Word and item position data
================================

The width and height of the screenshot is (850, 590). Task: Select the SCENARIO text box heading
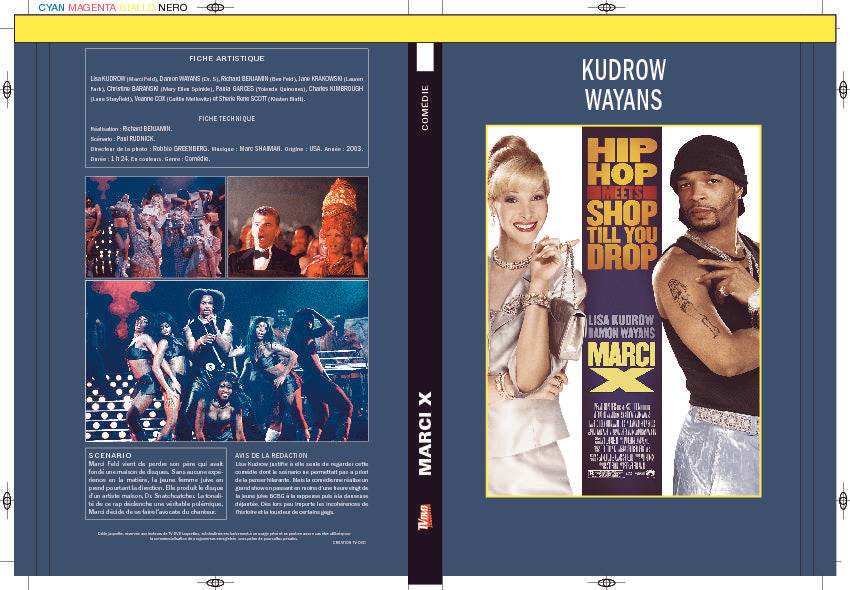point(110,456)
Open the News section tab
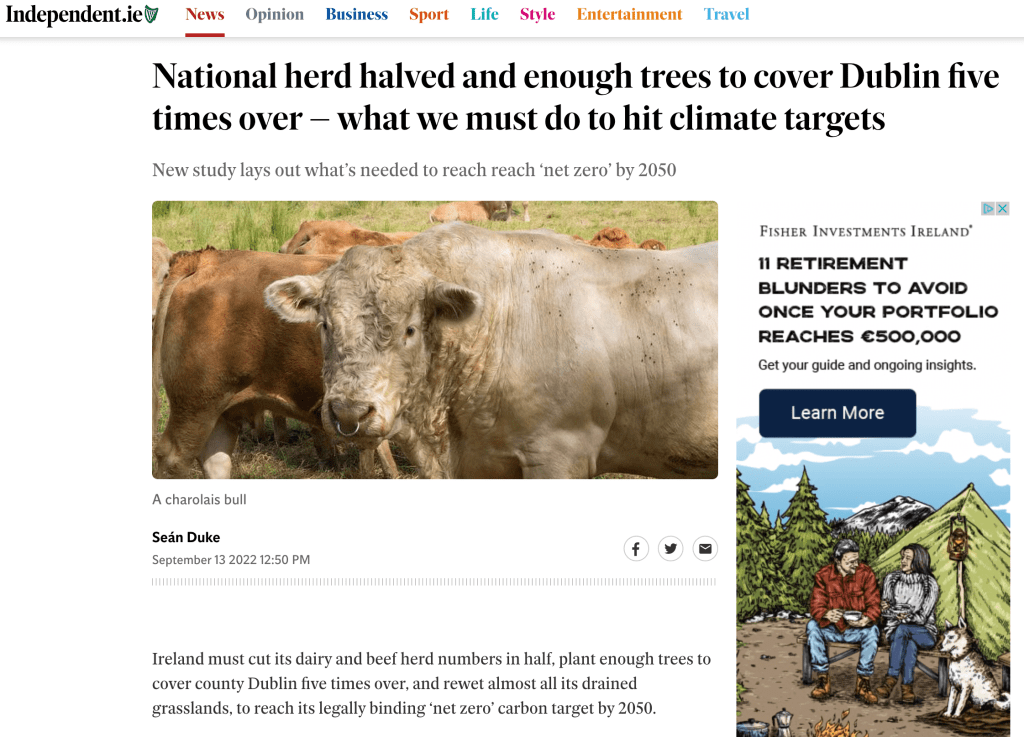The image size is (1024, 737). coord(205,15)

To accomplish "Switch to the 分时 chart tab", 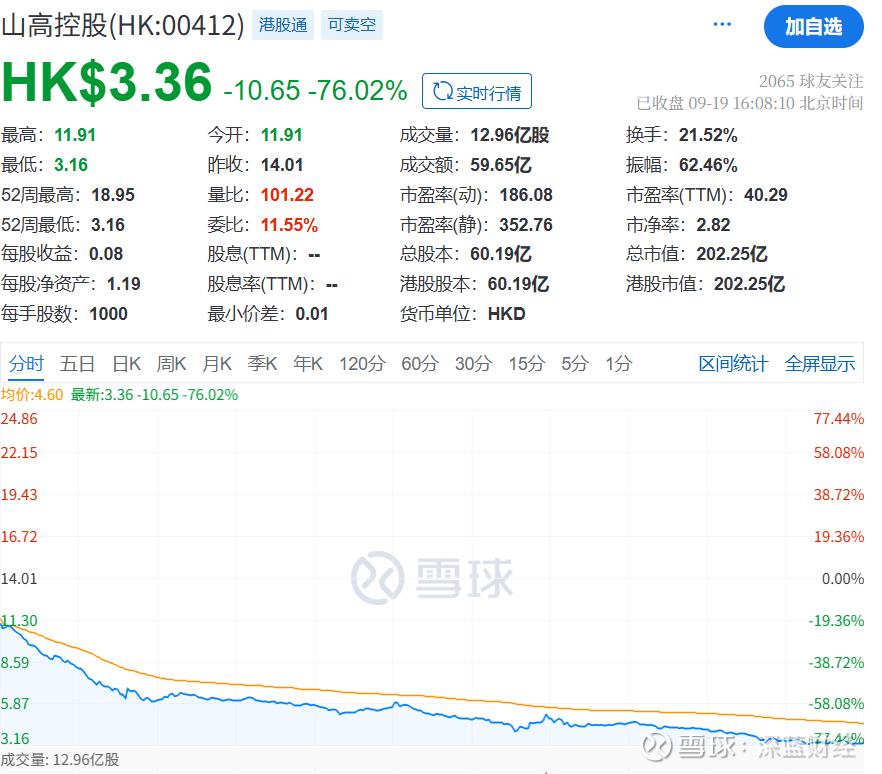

================================

What is expected: Copy the rows word for word, beginning with the line containing "Open the News section tab" and continuing through the end of the rows. Omit the pictures from your copy.

Response to the exercise:
Open the News section tab
The image size is (1024, 737). coord(205,15)

To accomplish "Switch to the 分时 chart tab", 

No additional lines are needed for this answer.